Pflichtaufgabe 1: Wie hoch ist laut der OECD-Studie im Text zur Automatisierung der Arbeit der Anteil der Arbeitsplätze in Deutschland und Österreich, die automatisiert werden könnten?
Pflichtaufgabe 2: Drucken Sie aus dem Text zur Automatisierung der Arbeit alles ab, was von „Ein anschauliches Beispiel“ bis hinunter zu „Filialen unterhalten können.“ reicht.
Pflichtaufgabe 3: Liefern Sie die Fortsetzung des Textes zur Automatisierung der Arbeit im Anschluss an seinen letzten Satz.

**** Vorliegender Text

Ein weiteres Ergebnis der McKinsey-Studie ist, dass ca. 30 % aller Tätigkeiten in etwa 60 % aller Berufsfelder automatisierbar sind. Dieser vielzitierte Befund lässt bei Skeptikern der Künstlichen Intelligenz die Alarmglocken läuten. Die Konsequenzen sind allerdings unklar. Ein typischer Arbeitnehmer verbringt den größten Teil seiner Arbeitszeit eben nicht mit jenen Tätigkeiten, mit denen er am meisten zum Erfolg des Unternehmens beiträgt. Werden im Zuge der Automatisierung einige Tätigkeiten durch Künstliche Intelligenzen automatisiert, so können sich Arbeitnehmer stärker auf jene Tätigkeiten konzentrieren, durch die sie am meisten beitragen können. Menschliche Arbeit wird durch den technologischen Fortschritt also nicht ersetzt, sondern ergänzt.

Ein anschauliches Beispiel liefert der Effekt von Geldautomaten auf das Bankkundengeschäft: Obwohl Geldautomaten dafür gesorgt haben, dass kaum noch Personal zum Zählen und Aushändigen von Bargeld in Banken beschäftigt werden muss, ist die Nachfrage nach Bankkaufmännern und -frauen nicht gesunken. Vielmehr konzentrieren sich letztere nun stärker auf Tätigkeiten, in denen sie einen komparativen Vorteil haben, etwa den Kundenservice und die Kundenakquise. Gleichzeitig senken Geldautomaten die Miet- und Investitionskosten der Banken, sodass diese mehr Filialen unterhalten können.

Bisherige Studien übertreiben Auswirkungen

Eine OECD-Studie über die Auswirkungen der Automatisierung betont, dass Arbeitsplätze hochgradig heterogen sind, etwa hinsichtlich der Länder und Märkte, in denen sie ausgeübt werden, sowie hinsichtlich des Qualifizierungsniveaus, das sie beanspruchen. Viele ältere Studien ignorieren diese Heterogenität. Wird sie in den Schätzungen berücksichtigt, fällt der Anteil der Jobs mit hohem Automatisierungsrisiko merklich. Das höchste Automatisierungsrisiko besteht demnach in Deutschland und Österreich, wo 12 % der Arbeitsplätze automatisiert werden könnten, vornehmlich im produzierenden Gewerbe. Aber auch das ist kein Grund zur Sorge.

Pflegerische Tätigkeiten schwer automatisierbar

Seit Beginn der Finanzkrise leidet die Weltwirtschaft unter schwachem Produktivitätswachstum, das die Reallohnentwicklung hemmt. Angesichts der voranschreitenden Alterung der Bevölkerung in den meisten OECD-Staaten birgt die Produktivitätsflaute langfristig die Gefahr deutlicher Wohlstandseinbußen. Mit steigendem Durchschnittsalter einer Gesellschaft wächst die Nachfrage nach medizinischen und pflegerischen Dienstleistungen. Für das Vereinigte Königreich gehen Schätzungen beispielsweise davon aus, dass im Jahr 2037 750.000 Arbeitskräfte in diesen Sektoren fehlen werden.

********
**** Einträge

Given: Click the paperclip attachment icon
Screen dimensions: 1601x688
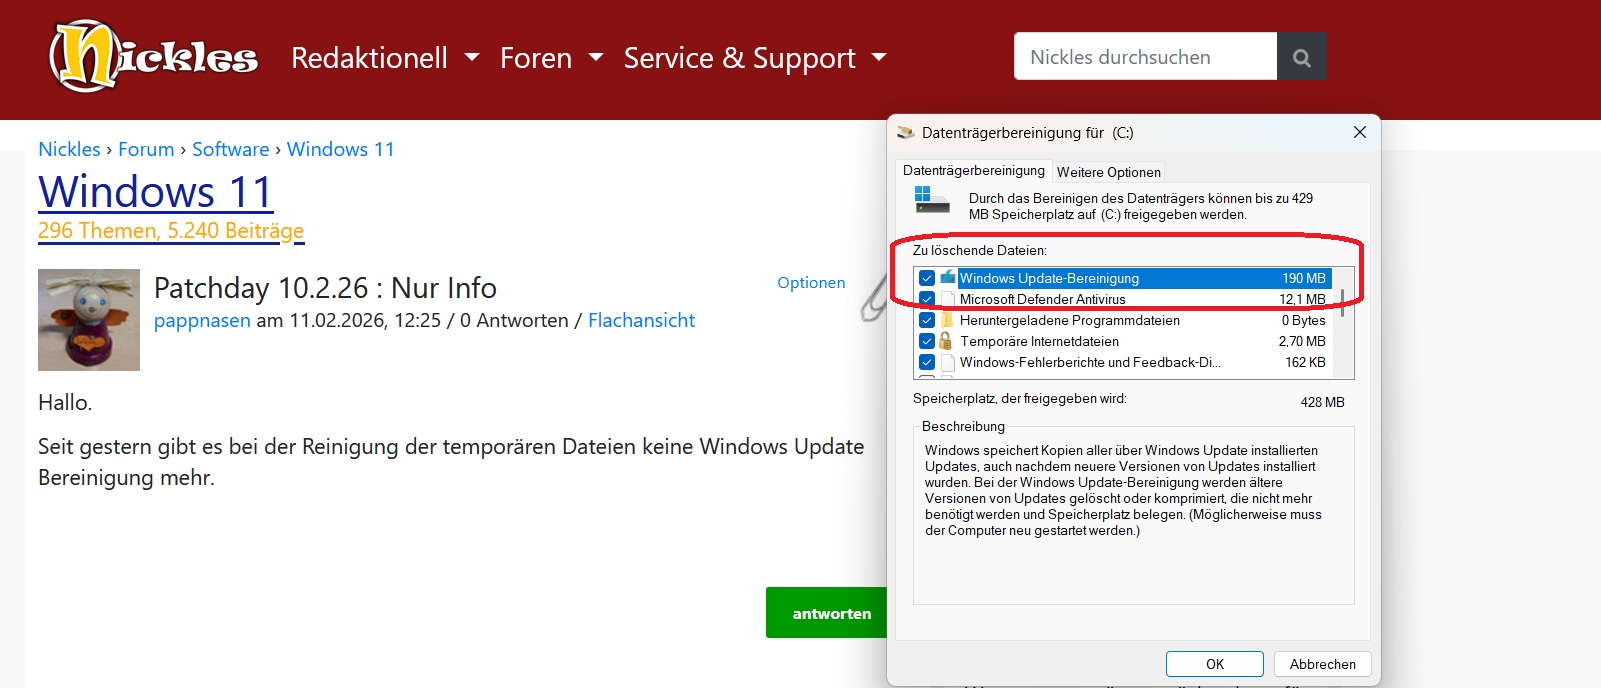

********
**** Einträge

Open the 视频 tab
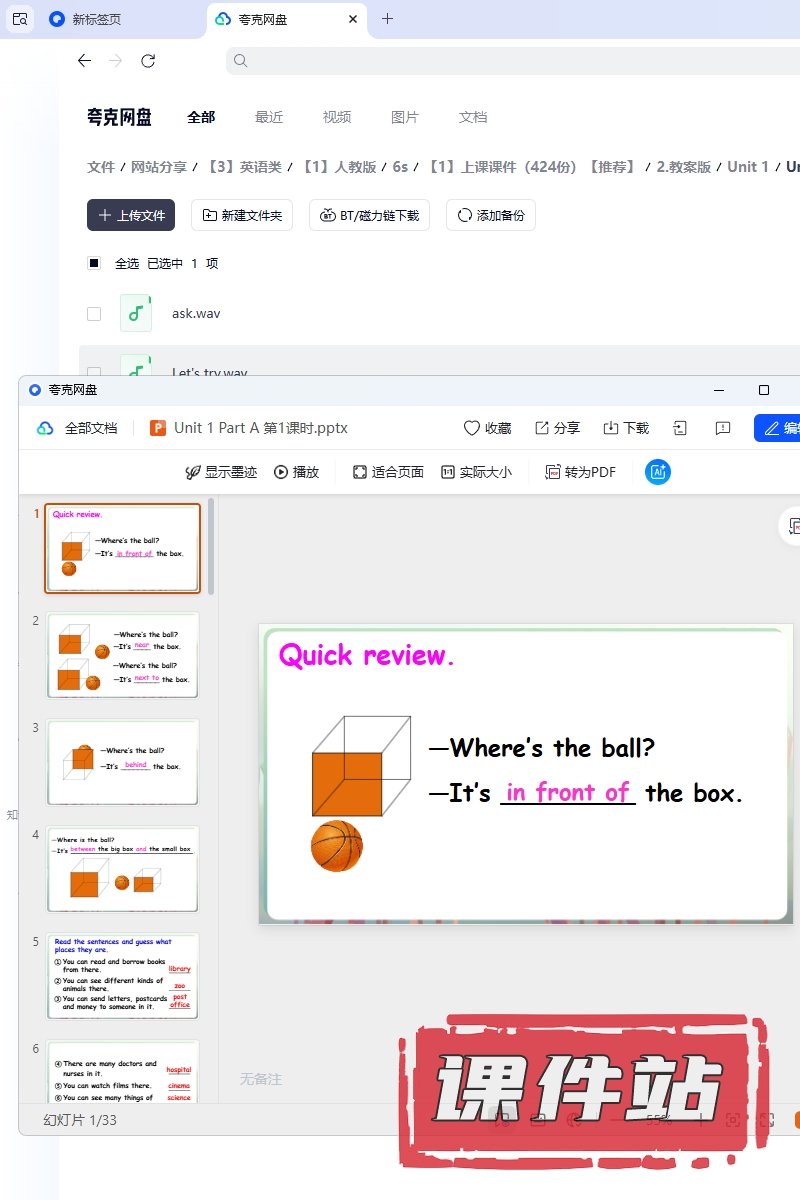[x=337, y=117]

********

Lösung der Aufgabe 1: 12 % der Arbeitsplätze, vornehmlich im produzierenden Gewerbe.

Lösung der Aufgabe 2:
Ein anschauliches Beispiel liefert der Effekt von Geldautomaten auf das Bankkundengeschäft: Obwohl Geldautomaten dafür gesorgt haben, dass kaum noch Personal zum Zählen und Aushändigen von Bargeld in Banken beschäftigt werden muss, ist die Nachfrage nach Bankkaufmännern und -frauen nicht gesunken. Vielmehr konzentrieren sich letztere nun stärker auf Tätigkeiten, in denen sie einen komparativen Vorteil haben, etwa den Kundenservice und die Kundenakquise. Gleichzeitig senken Geldautomaten die Miet- und Investitionskosten der Banken, sodass diese mehr Filialen unterhalten können.

Lösung der Aufgabe 3:
Die Anwendung neuer Technologien auf Basis Künstlicher Intelligenz steigert nicht nur die Produktivität in Branchen mit hohem Automatisierungspotenzial. Zusätzlich wirkt sie auch produktivitätssteigernd in anderen Branchen, in denen menschliche Arbeitskräfte weiterhin wichtig bleiben werden. Wenn etwa der Transportsektor weiter automatisiert und somit effizienter wird, werden zusätzliche Ressourcen für andere Branchen mit geringerem Automatisierungspotenzial frei. So ist die Nachfrage nach Tätigkeiten, die ein hohes Maß an sozialer Kompetenz erfordern, seit 1980 stark gestiegen. Von Künstlicher Intelligenz getriebene Automatisierung wird diesen Trend vermutlich weiter befördern.

Arbeitsmarktregulierung behindert Anpassung

Damit neue Technologien ihre produktivitätssteigernde Wirkung auf dem Arbeitsmarkt realisieren können, müssen die politischen Rahmenbedingungen stimmen. Auf Arbeitsmärkten – besonders für medizinische und pflegerische Dienstleistungen – sollten Regulierungen dem Beschäftigungszuwachs nicht maßgeblich im Wege stehen. Das Risiko wachsender Arbeitslosigkeit besteht nur dann, wenn die Löhne und Arbeitsbedingungen in den betreffenden Märkten starr reguliert sind und ein Mangel an Ausbildungsmöglichkeiten besteht. Letzteres ist ein entscheidender Faktor, denn die Vorstellung ist weit verbreitet, dass Menschen lediglich jene Tätigkeiten ausüben könnten, für die sie ursprünglich ausgebildet wurden. In einer dynamischen Marktwirtschaft verschwinden zwar permanent Arbeitsplätze, doch es kommt noch schneller zur Entstehung neuer Arbeitsplätze.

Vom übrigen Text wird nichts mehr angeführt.